Megan Bloemsma

the Future of data science is software engineering

The role of data scientist will change in the next 5 years. The bulk of data science projects entail the same subjects: forecasting and solutions being enriched with image or voice recognition. These projects are available out-of-the-box through prebuilt AI such as the Cognitive Services from Microsoft or Google’s AI Building Blocks, with many more appearing on other clouds and marketplaces.
The next step from prebuilt AI is usually custom code projects written in Python or R. Teams build their own machine learning models but even here technologies such as AutoML have simplified the process.

The need for true full-fledged data science experts will diminish in a couple of years. After all: one can reinvent the wheel only so many times.

Being a traditional data scientist myself, this is a hard pill to swallow. With data scientists being expensive and difficult to find (although this shortage is decreasing each year – source) there are only a handful of companies that have the budget to build a data science team… and with mixed results.

As discussed in my MLops article the ROI for data scientists is difficult to achieve. Main challenges are that models do not make it to production, cannot be standardized and (despite the promise of autonomous machines) require too much manual, expensive labour. From a non-technical perspective most models are not applicable to the business: they prove hypotheses, but cannot be applied to the company’s product or solution. The models do not add value for the customers, or for the company internal.

One must ask themselves: what is the added value of a data scientist? If a data scientist or team is not making a return of investment… then why are they there?

Photo by mentatdgt on Pexels.com

the Citizen Data Scientist

At the same time big tech companies have coined the term ‘citizen data scientist‘: “a person who creates or generates models that use advanced diagnostic analytics or predictive and prescriptive capabilities, but whose primary job function is outside the field of statistics and analytics“. They make use of ‘data science as a service’ and are able to use out-of-the-box AI. They do not have knowledge of the workings behind the prebuilt AI, but are able to use the tools to get quick results.

And for a lot of simple (and popular) use cases this works fine. I’m not in favour of letting the citizen data scientist build a machine learning model but I don’t see an issue with having them apply a pretrained image recognition model to their solution (always taking ethics into account of course).

When we’re looking at the added value of a data science team
the citizen data scientist is able to play a role here. On top of that they are usually cheaper and more knowledgeable of the business use cases… which might even make them more effective in some cases.

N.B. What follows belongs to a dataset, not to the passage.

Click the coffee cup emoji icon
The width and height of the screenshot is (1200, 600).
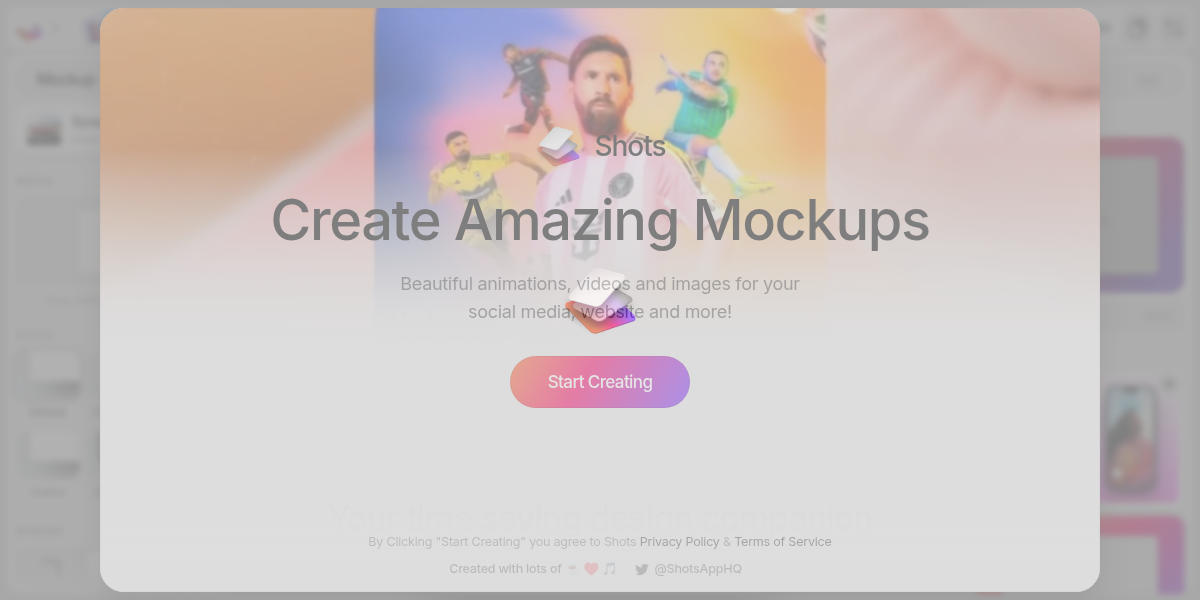[x=573, y=569]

So what added value are we left with? Building custom code models that add value to the business and customers, with models that are maintained and monitored to guarantee quality assurance.

Data scientist 2.0

Data science adds value in a company. But I’m not convinced that traditional data scientists do. Looking at the skill gap, I believe that software engineering fills in a lot of the holes.

Adding software engineering skills to the data scientist’s curriculum makes them responsible for more than just the model-making. It requires a shift in mindset and, more importantly, a shift in working: from academic to a practical approach to application of knowledge.

And a lot of software engineering topics are immediately applicable in data science work: analytics, databases, file sharing and synchronization, visualization and lifecycle processes – just to name a few. With MLops the shift is already happening: it makes it the data scientist’s responsibility to look at version control and testing, among other things.

Focus

Now don’t get me wrong: any department should have focus. The data science team should not be responsible for the entire process, starting with shaping an use case together with customers and ending with monitoring and patching the productionized model.

But the traditional data scientist and its team are picking up too little of the responsibility now.

And I’m saying this as a traditional data scientist.
Indeed there is a lot of work involved in setting up hypothesis, cleaning and wrangling the data and creating a model. And we have created roles to deal with each part of this process – from data wrangler to machine learning engineer. But if all this work doesn’t lead to (commercial) value for the company then we have a legitimacy problem.

I plead that the data scientist should be taught software engineering skills, and that there needs to be a mindset shift. Instead of testing hypothesis and aiming for the highest accuracy there should be a business value to the models – even if it means the model only reaches 60% accuracy (for some cases).

The end goal changes from “a data scientist’s goal is to make conclusions from data” to “a data scientist’s goal is to use data to improve experiences, or add value to customer’s or the company itself using models”.

It’s only with this change that we can truly add value to businesses.